# PROBLEM DESCRIPTION:
Could you retype all of the material below, line for line, without the pictures?

# ENTRIES SHOWN:
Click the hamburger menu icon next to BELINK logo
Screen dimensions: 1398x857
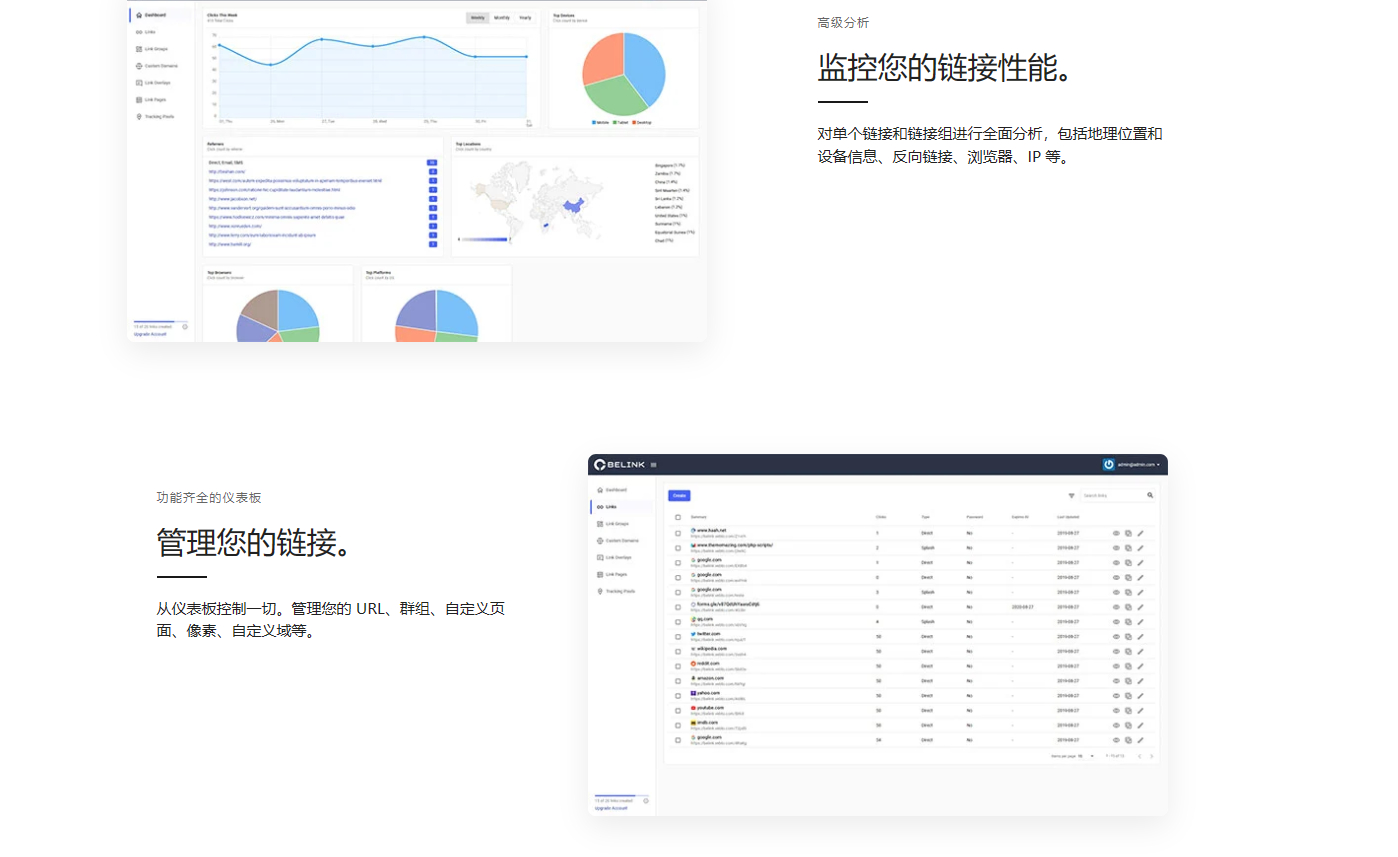click(x=654, y=465)
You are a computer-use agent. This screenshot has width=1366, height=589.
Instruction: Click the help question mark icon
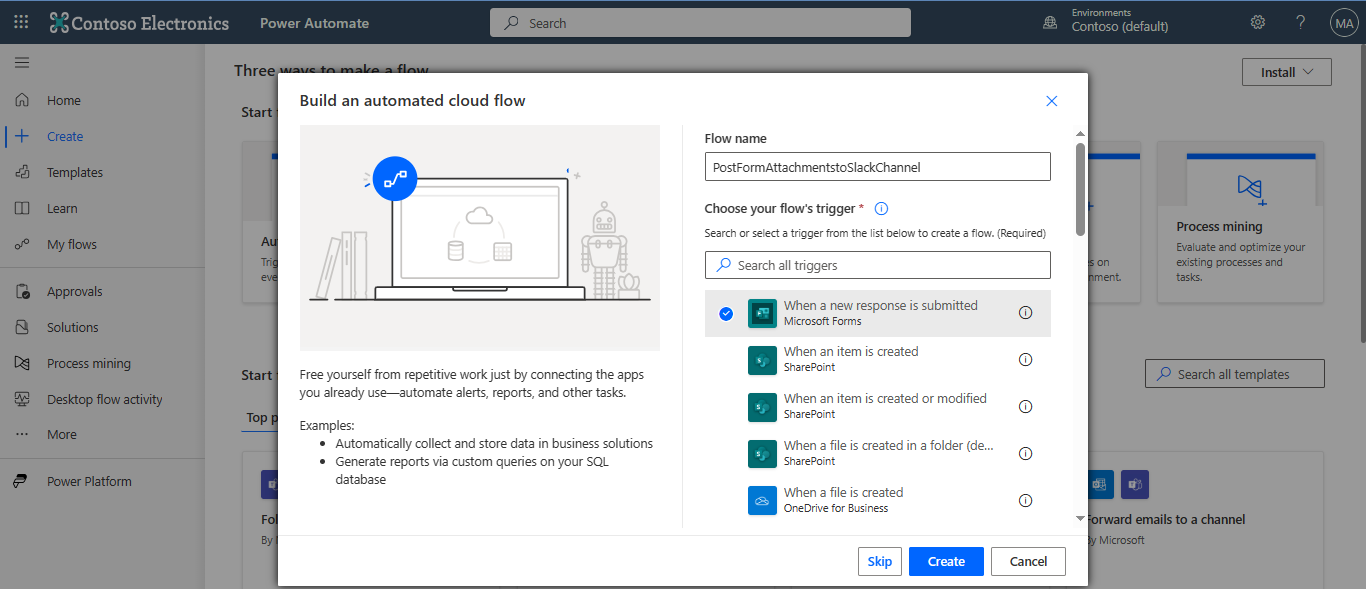1300,22
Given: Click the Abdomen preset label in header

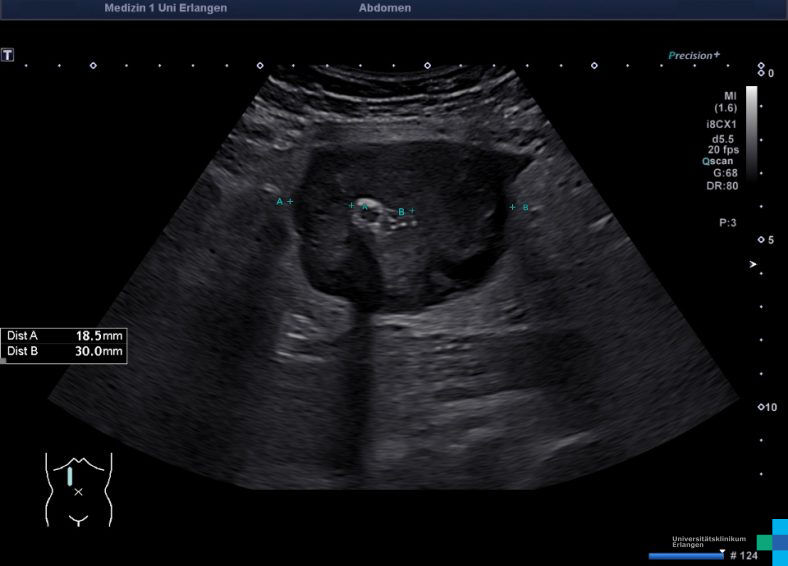Looking at the screenshot, I should click(x=384, y=8).
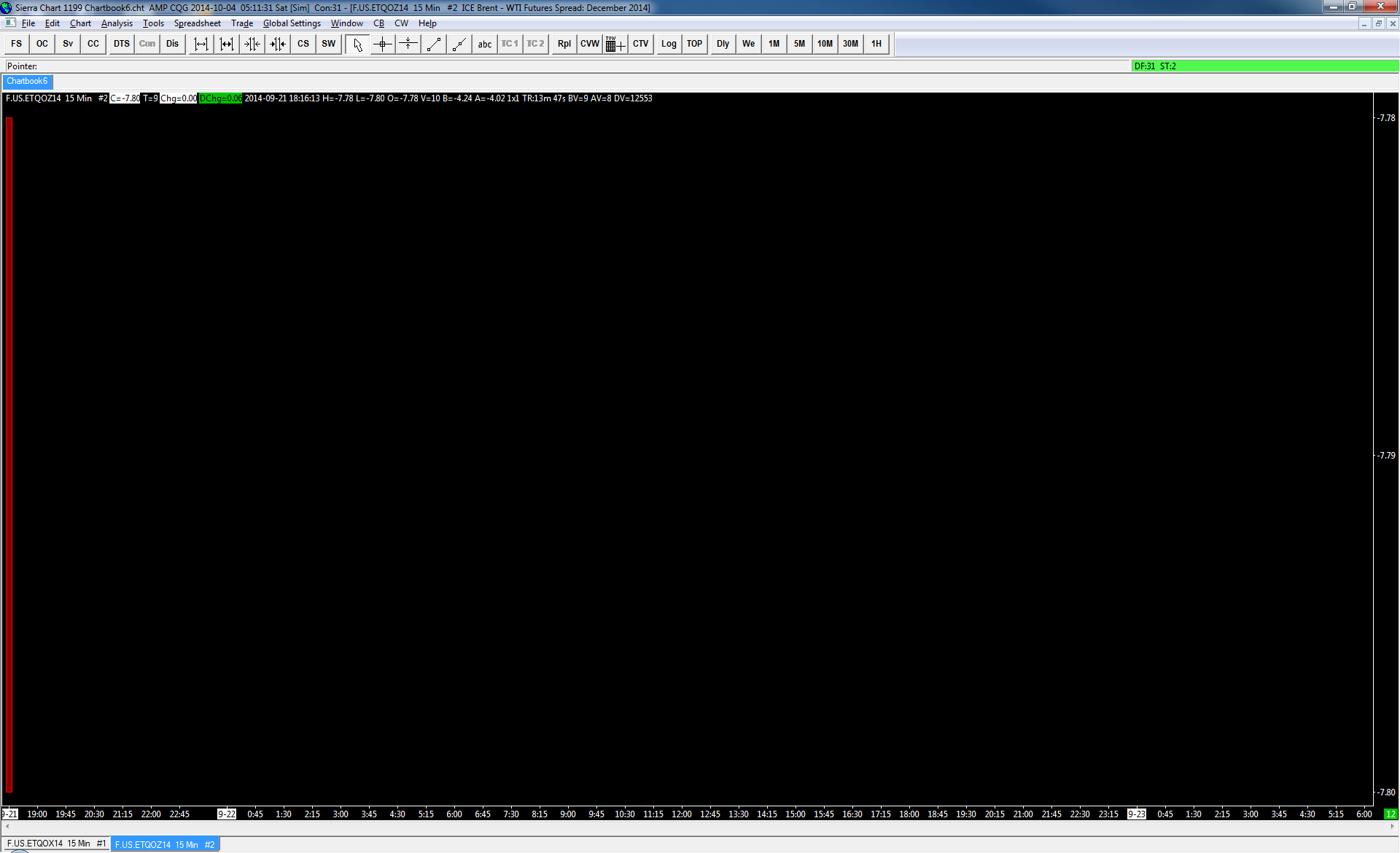Image resolution: width=1400 pixels, height=853 pixels.
Task: Toggle the DTS toolbar button
Action: tap(121, 44)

# RESULT FOR THIS EXERCISE:
Click the hamburger menu icon next to BELINK logo
Screen dimensions: 1398x857
click(x=654, y=465)
You are a computer-use agent. This screenshot has width=1366, height=589.
Instruction: Click the help question mark icon
1300,22
Given: Click the Abdomen preset label in header

Looking at the screenshot, I should click(x=384, y=8).
Image resolution: width=1400 pixels, height=853 pixels.
Task: Toggle the DTS toolbar button
Action: tap(121, 44)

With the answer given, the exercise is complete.